Sat Jun 13 19:32:43 PDT 2009

Wesley W. Terpstra wrote:
> On Sat, Jun 13, 2009 at 9:44 PM, John McCall<rjmccall at apple.com> wrote:
>> On Jun 13, 2009, at 3:54 AM, Wesley W. Terpstra wrote:
>> Currently I just represent %c as i8*. I assume that this can have
>> consequences in terms of aliasing. I tried opaque*, but llvm-as didn't
>> like that. Is there any way to better represent the type %c to LLVM?
>>
>> I assume this is for tagged sums.
> 
> Yes.
> 
>> Logically, what you want is a distinct LLVM type for every ML union type
>> and each of its constructors.  Unfortunately, LLVM does structural
>> uniquing of types, so that won't work.
> 
> Is there absolutely no way to generate a new type? Not even an 'opaque' one?

Each time you say "opaque" in a .ll (or call OpaqueType::get in the C++ 
API) you get yourself a new distinct opaque type.

It's not clear to me at all why opaque didn't work for you in the first 
place. One thing you'll have to remember is that because of the above, 
if you want to take an opaque* and pass it to another function that 
takes an opaque*, you'll get a type mismatch since you said opaque 
twice. Use "%c = type opaque" in the global space, then %c* to get the 
same opaque in multiple places. The other reason it might not have 
worked for you is that you might've tried to dereference your opaque* 
thereby producing just 'opaque' which isn't allowed.

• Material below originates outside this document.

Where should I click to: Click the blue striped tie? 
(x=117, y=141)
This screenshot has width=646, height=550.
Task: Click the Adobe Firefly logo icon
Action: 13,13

>>  What you can do is abuse address
>> spaces, giving every distinct type its own address space and casting
>> back and forth between address spaces as necessary.
> 
> The manual indicates that only addresses in space 0 can have GC
> intrinsics used on them. Also I get the impression that this would be
> a pretty unsafe idea. ;)
> 
>> Is there any way to express that a pointer is actually a pointer to an
>> interior element of a type? Something like %opt_33_in_heap =
>> %opt_33_with_header:1 ?
>>
>> Something like an ungetelementptr?  No, sorry.  That would be a
>> pretty nice extension, though obviously unsound, of course.
> 
> Well, ungetelementptr could be nice, but I was hoping for something
> even better: a way to refer to the whole object type (including the
> header) even though my pointer doesn't point to the start of the
> object. Ie: this is a pointer to 8 bytes past type X.
> 
> That way for normal access I punch down to the object part of the type
> and do my business. For access to the header, I just punch into that
> part of the type (which happens to involve a negative offset from the
> address). However, it seems that LLVM pointers always have to point to
> the start of an object.
> 
>> Personally, I would create a struct type (hereafter "HeaderType") for the
>> entire GC header;  when you want to access a header field, just cast the
>> base pointer to i8*, subtract the allocation size of HeaderType, cast the
>> result to HeaderType*, and getelementptr from there.
> 
> That's what I'm doing right now; the HeaderType happens to be i32. ;)
> I am assuming that casting in and out of i8* will cost me in terms of
> the optimizations LLVM can apply..?
> 
> Also, I couldn't find a no-op instruction in LLVM. In some places it
> would be convenient to say: '%x = %y'. For the moment I'm doing a
> bitcast from the type back to itself, which is rather awkward.

There is none, using a bitcast is the workaround. LLVM's optimizers will 
fix it up.

Nick